[Records of locating words and elements]
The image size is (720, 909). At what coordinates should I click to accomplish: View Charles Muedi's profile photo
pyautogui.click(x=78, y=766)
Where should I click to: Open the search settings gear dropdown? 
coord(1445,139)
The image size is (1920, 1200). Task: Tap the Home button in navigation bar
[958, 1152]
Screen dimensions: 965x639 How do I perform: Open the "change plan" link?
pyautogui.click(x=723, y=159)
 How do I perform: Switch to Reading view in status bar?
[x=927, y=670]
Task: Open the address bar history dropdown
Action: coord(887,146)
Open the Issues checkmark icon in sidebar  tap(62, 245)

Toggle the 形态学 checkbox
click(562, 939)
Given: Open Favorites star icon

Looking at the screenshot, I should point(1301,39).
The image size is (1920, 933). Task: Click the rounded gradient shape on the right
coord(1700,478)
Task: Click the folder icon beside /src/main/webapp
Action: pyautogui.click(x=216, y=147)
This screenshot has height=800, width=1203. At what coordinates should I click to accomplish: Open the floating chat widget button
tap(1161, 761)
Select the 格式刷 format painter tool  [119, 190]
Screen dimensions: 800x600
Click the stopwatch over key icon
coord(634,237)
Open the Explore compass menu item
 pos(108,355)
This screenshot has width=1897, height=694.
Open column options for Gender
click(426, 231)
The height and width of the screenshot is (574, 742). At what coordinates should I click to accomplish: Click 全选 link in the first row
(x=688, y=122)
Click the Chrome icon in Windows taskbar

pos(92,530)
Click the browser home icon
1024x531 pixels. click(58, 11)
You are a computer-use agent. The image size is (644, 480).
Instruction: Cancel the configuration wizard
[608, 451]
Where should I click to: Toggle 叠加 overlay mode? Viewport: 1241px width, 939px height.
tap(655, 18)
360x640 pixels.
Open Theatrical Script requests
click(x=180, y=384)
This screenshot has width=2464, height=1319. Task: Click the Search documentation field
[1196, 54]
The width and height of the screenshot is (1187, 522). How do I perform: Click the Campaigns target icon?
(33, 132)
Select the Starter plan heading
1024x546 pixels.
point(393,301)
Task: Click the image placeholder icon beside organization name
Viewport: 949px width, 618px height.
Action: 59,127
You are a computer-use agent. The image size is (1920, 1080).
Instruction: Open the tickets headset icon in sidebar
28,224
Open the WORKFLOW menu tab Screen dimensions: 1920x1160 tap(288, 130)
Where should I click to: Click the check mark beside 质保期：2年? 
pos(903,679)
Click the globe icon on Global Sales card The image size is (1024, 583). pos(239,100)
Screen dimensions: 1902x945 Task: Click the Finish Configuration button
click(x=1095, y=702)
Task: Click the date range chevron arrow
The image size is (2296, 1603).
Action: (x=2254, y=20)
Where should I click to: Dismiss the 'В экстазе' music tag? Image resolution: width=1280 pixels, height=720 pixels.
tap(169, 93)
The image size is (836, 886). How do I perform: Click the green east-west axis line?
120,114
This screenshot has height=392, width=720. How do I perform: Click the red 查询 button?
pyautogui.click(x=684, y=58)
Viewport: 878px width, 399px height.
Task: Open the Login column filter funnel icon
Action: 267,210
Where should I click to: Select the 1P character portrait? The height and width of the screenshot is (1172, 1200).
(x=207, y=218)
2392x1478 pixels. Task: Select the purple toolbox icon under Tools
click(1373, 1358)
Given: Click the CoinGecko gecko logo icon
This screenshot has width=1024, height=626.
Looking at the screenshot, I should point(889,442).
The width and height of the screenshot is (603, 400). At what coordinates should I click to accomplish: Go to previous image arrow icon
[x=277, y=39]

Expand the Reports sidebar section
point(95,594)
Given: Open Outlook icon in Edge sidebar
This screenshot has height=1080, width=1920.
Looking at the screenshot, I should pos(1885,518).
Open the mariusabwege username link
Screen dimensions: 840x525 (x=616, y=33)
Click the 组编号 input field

- _Direction_
Rewrite all of the material above, substituting "position" for every occurrence of "coordinates" and leaving everything else unchanged.

- _Solution below_
The image size is (720, 909). At what position should I click to accomplish: View Charles Muedi's profile photo
pyautogui.click(x=78, y=766)
Where should I click to: Open the search settings gear dropdown? 
coord(1445,139)
The image size is (1920, 1200). Task: Tap the Home button in navigation bar
[958, 1152]
Screen dimensions: 965x639 How do I perform: Open the "change plan" link?
pyautogui.click(x=723, y=159)
 How do I perform: Switch to Reading view in status bar?
[x=927, y=670]
Task: Open the address bar history dropdown
Action: coord(887,146)
Open the Issues checkmark icon in sidebar  tap(62, 245)

Toggle the 形态学 checkbox
click(562, 939)
Given: Open Favorites star icon

Looking at the screenshot, I should point(1301,39).
The image size is (1920, 933). Task: Click the rounded gradient shape on the right
coord(1700,478)
Task: Click the folder icon beside /src/main/webapp
Action: pyautogui.click(x=216, y=147)
This screenshot has height=800, width=1203. At what position should I click to accomplish: Open the floating chat widget button
tap(1161, 761)
Select the 格式刷 format painter tool  [119, 190]
Screen dimensions: 800x600
Click the stopwatch over key icon
coord(634,237)
Open the Explore compass menu item
 pos(108,355)
This screenshot has width=1897, height=694.
Open column options for Gender
click(426, 231)
The height and width of the screenshot is (574, 742). At what position should I click to accomplish: Click 全选 link in the first row
(x=688, y=122)
Click the Chrome icon in Windows taskbar

pos(92,530)
Click the browser home icon
1024x531 pixels. click(58, 11)
You are a computer-use agent. The image size is (644, 480).
Instruction: Cancel the configuration wizard
[608, 451]
Where should I click to: Toggle 叠加 overlay mode? Viewport: 1241px width, 939px height.
tap(655, 18)
360x640 pixels.
Open Theatrical Script requests
click(x=180, y=384)
This screenshot has width=2464, height=1319. Task: Click the Search documentation field
[1196, 54]
The width and height of the screenshot is (1187, 522). How do I perform: Click the Campaigns target icon?
(33, 132)
Select the Starter plan heading
1024x546 pixels.
point(393,301)
Task: Click the image placeholder icon beside organization name
Viewport: 949px width, 618px height.
Action: 59,127
You are a computer-use agent. The image size is (1920, 1080).
Instruction: Open the tickets headset icon in sidebar
28,224
Open the WORKFLOW menu tab Screen dimensions: 1920x1160 tap(288, 130)
Where should I click to: Click the check mark beside 质保期：2年? 
pos(903,679)
Click the globe icon on Global Sales card The image size is (1024, 583). pos(239,100)
Screen dimensions: 1902x945 Task: Click the Finish Configuration button
click(x=1095, y=702)
Task: Click the date range chevron arrow
The image size is (2296, 1603).
Action: (x=2254, y=20)
Where should I click to: Dismiss the 'В экстазе' music tag? Image resolution: width=1280 pixels, height=720 pixels.
tap(169, 93)
The image size is (836, 886). How do I perform: Click the green east-west axis line?
120,114
This screenshot has height=392, width=720. How do I perform: Click the red 查询 button?
pyautogui.click(x=684, y=58)
Viewport: 878px width, 399px height.
Task: Open the Login column filter funnel icon
Action: 267,210
Where should I click to: Select the 1P character portrait? The height and width of the screenshot is (1172, 1200).
(x=207, y=218)
2392x1478 pixels. Task: Select the purple toolbox icon under Tools
click(1373, 1358)
Given: Click the CoinGecko gecko logo icon
This screenshot has width=1024, height=626.
Looking at the screenshot, I should point(889,442).
The width and height of the screenshot is (603, 400). At what position should I click to accomplish: Go to previous image arrow icon
[x=277, y=39]

Expand the Reports sidebar section
point(95,594)
Given: Open Outlook icon in Edge sidebar
This screenshot has height=1080, width=1920.
Looking at the screenshot, I should pos(1885,518).
Open the mariusabwege username link
Screen dimensions: 840x525 (x=616, y=33)
Click the 组编号 input field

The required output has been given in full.